There are a variety of reasons for both researchers and society at large to make research data available.
- Reusing data saves money and reduces duplication of effort. The researchers can focus on producing new data instead of collecting data that already exists. Easier to assess whether it is worth conducting a new study
- A greater impact - citations and downloads of data give recognition to the researcher
- Shared data means benefit to society - publicly funded research should be freely available to the public.
- More visibility generates more collaborations - other researchers become aware of your research and data, which can contribute to new contacts and collaboration opportunities.
- Research becomes more transparent; by sharing the data, the possibility of checking and repeating research results increases.
- The data meets the so-called FAIR principles, which are guidelines for providing support for ensuring that data is accessible and reusable for both machines and humans. FAIR stands for Findable, Accessible, Interoperable and Reusable.
- Meet the requirements and recommendations that publishers, funders and educational institutions may have on sharing data.
How you as a researcher should share your research data depends a lot on the kind of data it is about, for example, video recordings with children require a different procedure than data on soil samples. To get support on how to proceed in your particular case, contact the DAU function at Högskolan Väst.
There are several different ways to publish and make data available. Research data can be published together with a publication or as a separate data set. Sometimes the data is made available on a publisher's website, but even more often it is deposited in a so-called data repository
An important step in being able to share your research data is that the data has been handled correctly, i.e. that it has been documented and stored in a clear and accessible way so that it is easy for future users to take part in it. By planning the data management and establishing a data management plan, the sharing of data is also facilitated.
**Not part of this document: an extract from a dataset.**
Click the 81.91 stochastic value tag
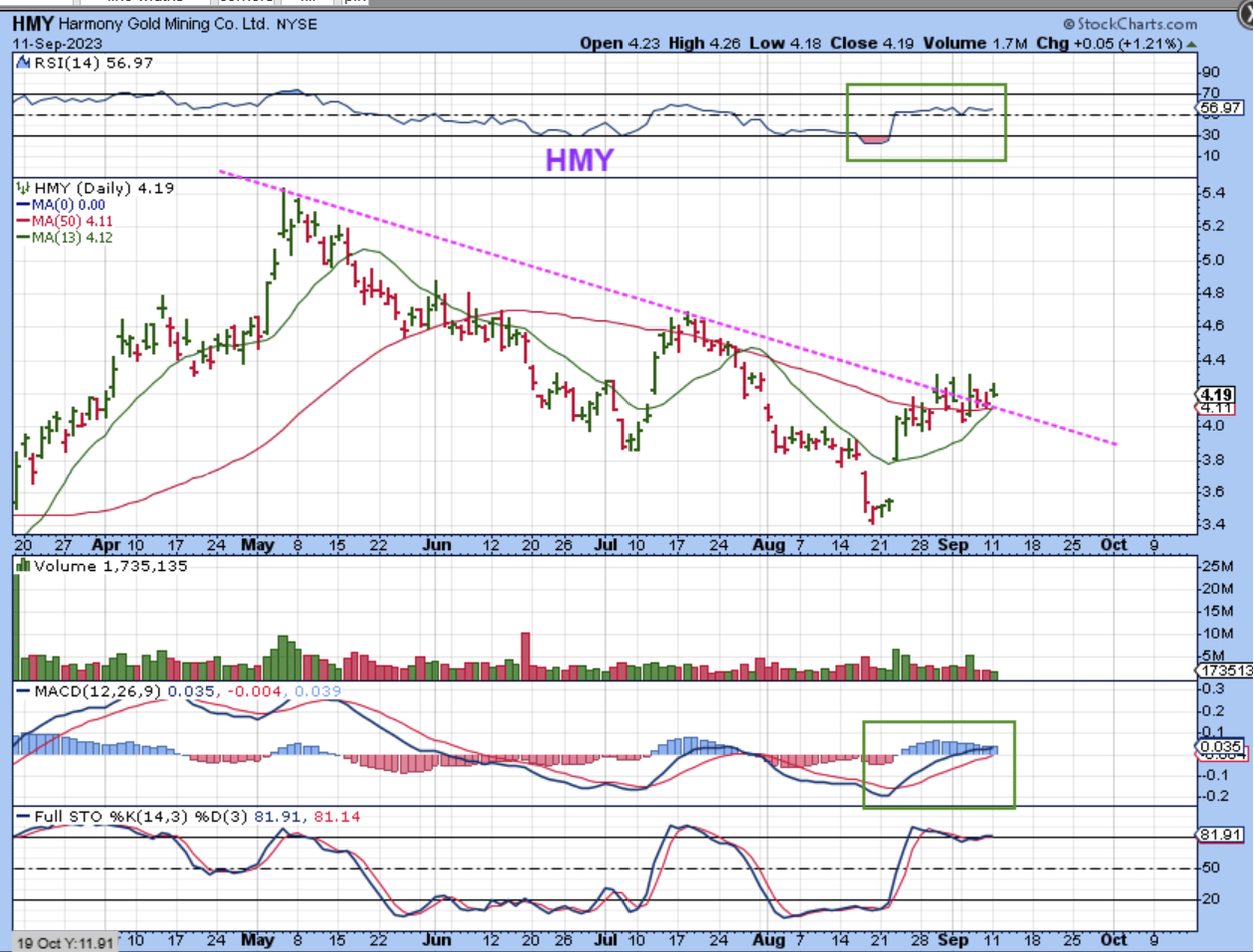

As mentioned earlier, each researcher's data needs to be looked at on a case-by-case basis and whether it is possible to share it openly. There may be ethical, legal or copyright reasons not to share and publish research data. This may apply to data that, for example, contains sensitive personal data. Another aspect is confidential data that contains, for example, company secrets.
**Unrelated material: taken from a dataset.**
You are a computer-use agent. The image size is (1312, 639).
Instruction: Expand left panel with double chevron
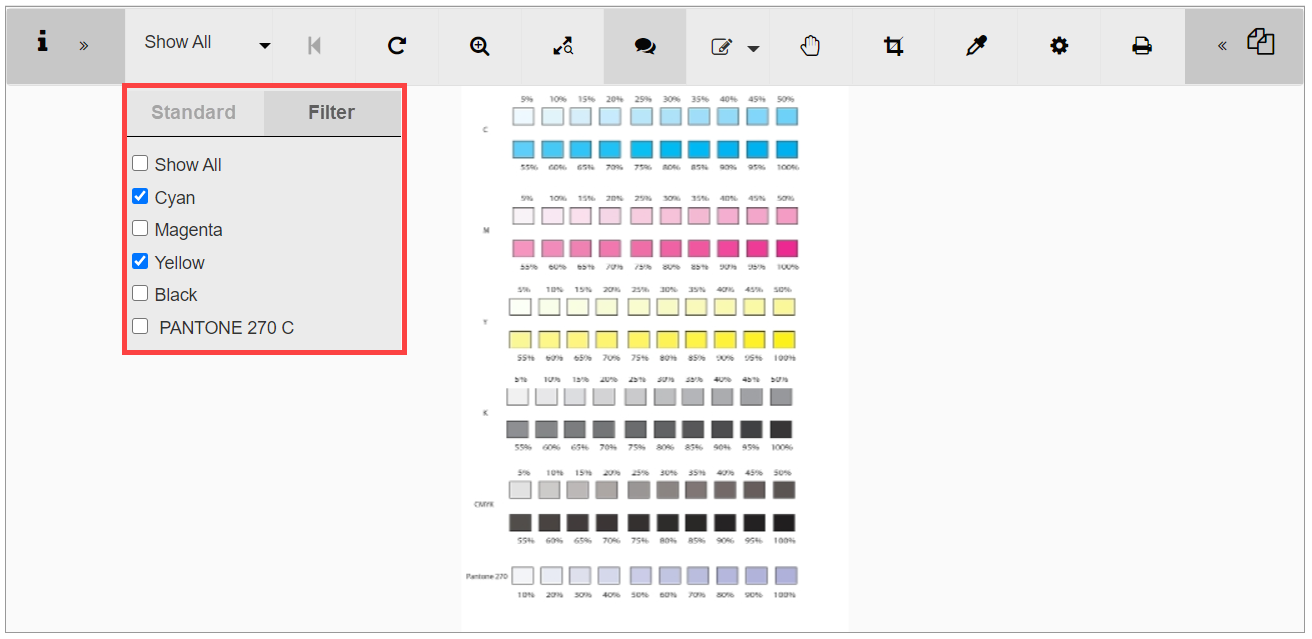pos(83,46)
"As open as possible, as closed as necessary"
The quote above illustrates the approach to making research data available - that it should be as open as possible to promote reuse and speed up research but at the same time be closed to protect the privacy of research participants.
However, this does not mean that even if you as a researcher have sensitive research data you will never have to share it. The majority of research data in Sweden is carried out at universities and is covered by the principle of public disclosure, which means that it can be disclosed to other researchers after ethics or confidentiality review. Therefore, research participants should not be promised that the data will never be disclosed to others.
So even if it is not possible to share research data completely openly, there is always the option of writing a description of the data, so-called metadata, and making it available.
In order to protect research data and make it clear to future users how it may be reused, the author can set a license on the data. Often it is a so-called Creative Commons license (CC license) that is most common. A CC license can clarify how and if the data may, for example, be transformed, shared and adapted and in what contexts. There are several different CC licenses and many have in common that the author must have recognition if the data is used.
Embargo means in this context that there is a longer period of time between the data being published until it is allowed to be reused. Embargo is common for articles in the context of publication, but relatively uncommon for research data. Examples of the application of embargoes are when the data may contain trade secrets for a company. In general, embargoes for publicly funded research data are not recommended unless there is an absolute requirement.
A data repository is a database that stores and makes available research data or descriptions of the data. By publishing your research data in a repository, you give your data a description (metadata) so that it becomes interoperable and possible to reuse.
Your research data is also given a so-called persistent identifier (PID), making it easier to find and cite. A persistent identifier is a unique ID number that identifies an object permanently. Examples are ISBN for books and DOI for articles. The latter is also used when identifying research datasets.
Examples of repositories
There are many data repositories worldwide where data can be shared and published.
- DORIS - is a Swedish national and certified tool for publishing data provided by the consortium Svensk Nationell Datatjänst (SND) and is free. There, research data can be shared openly or made searchable through published descriptions of datasets that for various reasons cannot be shared openly. This is the best option for sharing research data that contains sensitive data such as personal data.
- Zenodo - is created by the European research organizations CERN and OpenAire. Here you can load up to 50 GB free of charge.
- Figshare - is a comprehensive repository and accessible to all disciplines. It is possible to load up to 20 GB free of charge.
- Re3data - is a register of both general and subject-specific data repositories. Here you can search and filter on different categories.